Но, прокаркав это слово, вновь молчал уж он сурово,
Словно всю в нем вылил душу – и замкнул ее затвор.
Он сидел легко и статно, и шепнул я еле внятно:
"Завтра утром невозвратно улетит он на простор –
Как друзья – как все надежды – улетит он на простор..."
Каркнул Ворон: "Nevermore".
Содрогнулся я при этом, поражен таким ответом,
И сказал ему: "Наверно, господин твой с давних пор
Беспощадно и жестоко был постигнут гневом Рока,
И, изверившись глубоко, Небесам послал укор,
И твердил взамен молитвы этот горестный укор,
Этот возглас – "Nevermore"...
Он чернел на белом бюсте; я смотрел с улыбкой грусти –
Опустился тихо в кресла – дал мечте своей простор;
Мчались думы в беспорядке – и на бархатные складки
Я поник, ища разгадки: что принес он в мой шатер –
Что за правду мне привел он в сиротливый мой шатер
Этим скорбным "Nevermore"?
Я сидел, объятый думой, молчаливый и угрюмый,
И смотрел в его горящий, пепелящий душу взор.

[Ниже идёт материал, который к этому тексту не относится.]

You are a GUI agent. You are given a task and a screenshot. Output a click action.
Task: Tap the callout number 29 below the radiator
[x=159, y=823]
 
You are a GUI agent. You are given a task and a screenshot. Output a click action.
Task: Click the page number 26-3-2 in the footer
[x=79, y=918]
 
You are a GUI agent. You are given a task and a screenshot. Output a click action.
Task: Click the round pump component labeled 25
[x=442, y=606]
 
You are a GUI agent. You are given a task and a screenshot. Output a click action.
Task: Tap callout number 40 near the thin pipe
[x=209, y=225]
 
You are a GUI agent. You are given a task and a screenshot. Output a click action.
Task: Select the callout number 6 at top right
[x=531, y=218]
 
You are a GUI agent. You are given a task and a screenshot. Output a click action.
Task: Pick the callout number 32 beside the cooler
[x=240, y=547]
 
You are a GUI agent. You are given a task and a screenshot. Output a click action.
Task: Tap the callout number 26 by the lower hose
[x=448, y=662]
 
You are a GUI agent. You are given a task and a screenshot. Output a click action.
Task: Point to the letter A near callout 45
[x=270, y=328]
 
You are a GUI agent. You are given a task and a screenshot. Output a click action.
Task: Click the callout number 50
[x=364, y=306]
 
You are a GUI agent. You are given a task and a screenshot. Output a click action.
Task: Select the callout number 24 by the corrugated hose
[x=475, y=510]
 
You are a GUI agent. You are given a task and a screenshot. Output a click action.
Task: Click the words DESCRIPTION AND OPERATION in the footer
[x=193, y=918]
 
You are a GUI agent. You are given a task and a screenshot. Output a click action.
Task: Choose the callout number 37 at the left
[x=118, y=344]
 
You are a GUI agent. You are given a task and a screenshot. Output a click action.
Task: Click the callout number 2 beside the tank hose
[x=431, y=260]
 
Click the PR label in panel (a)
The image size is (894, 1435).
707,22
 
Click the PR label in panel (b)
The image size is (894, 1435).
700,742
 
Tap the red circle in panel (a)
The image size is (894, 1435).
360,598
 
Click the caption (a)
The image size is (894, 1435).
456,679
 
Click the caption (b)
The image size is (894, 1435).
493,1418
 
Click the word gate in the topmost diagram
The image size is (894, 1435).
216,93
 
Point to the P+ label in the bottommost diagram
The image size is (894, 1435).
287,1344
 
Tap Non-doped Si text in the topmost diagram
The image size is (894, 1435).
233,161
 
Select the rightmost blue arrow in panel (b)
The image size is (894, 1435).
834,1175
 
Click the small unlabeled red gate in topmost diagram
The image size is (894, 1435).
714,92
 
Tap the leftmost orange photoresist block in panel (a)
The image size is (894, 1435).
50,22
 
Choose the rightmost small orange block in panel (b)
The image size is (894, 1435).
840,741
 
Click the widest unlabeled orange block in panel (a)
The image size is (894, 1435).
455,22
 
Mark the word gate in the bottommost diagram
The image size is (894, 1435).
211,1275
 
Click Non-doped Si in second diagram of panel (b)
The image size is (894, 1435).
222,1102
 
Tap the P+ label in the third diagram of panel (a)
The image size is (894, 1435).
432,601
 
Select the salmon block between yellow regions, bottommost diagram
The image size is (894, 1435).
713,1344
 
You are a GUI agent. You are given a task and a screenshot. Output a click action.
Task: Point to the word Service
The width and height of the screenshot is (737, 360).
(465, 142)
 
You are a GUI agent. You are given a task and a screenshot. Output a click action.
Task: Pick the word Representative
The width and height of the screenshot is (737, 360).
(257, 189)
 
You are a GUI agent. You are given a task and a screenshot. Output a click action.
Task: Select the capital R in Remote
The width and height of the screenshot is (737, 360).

Мысль одна сменялась новой; в креслах замер я, суровый,
И на бархат их лиловый лампа свет лила в упор...
Не склониться ей на бархат, светом залитый в упор,
Не склониться – "Nevermore"...
Чу – провеяли незримо словно крылья серафима –
Звон кадила – волны дыма – шорох ног о мой ковер...
"Это небо за моленья шлет мне чашу исцеленья,
Чашу мира и забвенья, сердцу волю и простор!
Дай – я выпью и забуду, и верну душе простор!"
Каркнул Ворон: "Nevermore".
"Адский дух иль тварь земная, – произнес я, замирая, –
Кто бы, сам тебя ли дьявол или вихрей буйный спор,
Ни занес, пророк пернатый, в этот дом навек проклятый,
Над которым в час утраты грянул Божий приговор, –
Отвечай мне: есть прощенье? Истечет ли приговор?"
Каркнул Ворон: "Nevermore!"
"Адский дух иль тварь земная, – повторил я, замирая, –
Отвечай мне: там, за гранью, в Небесах, где всё – простор,
И лазурь, и свет янтарный, – там найду ль я, благодарный,
Душу девы лучезарной, взятой Богом в Божий хор, –
Душу той, кого Ленорой именует Божий хор?"
Каркнул Ворон: "Nevermore!"
Я вскочил: "Ты лжешь, Нечистый! В царство Ночи вновь умчись ты,
Унеси во тьму с собою ненавистный свой убор –
Этих перьев цвет надгробный, черной лжи твоей подобный, –
Этот жуткий, едкий, злобный, пепелящий душу взор!
Дай мне мир моей пустыни, дай забыть твой клич и взор!"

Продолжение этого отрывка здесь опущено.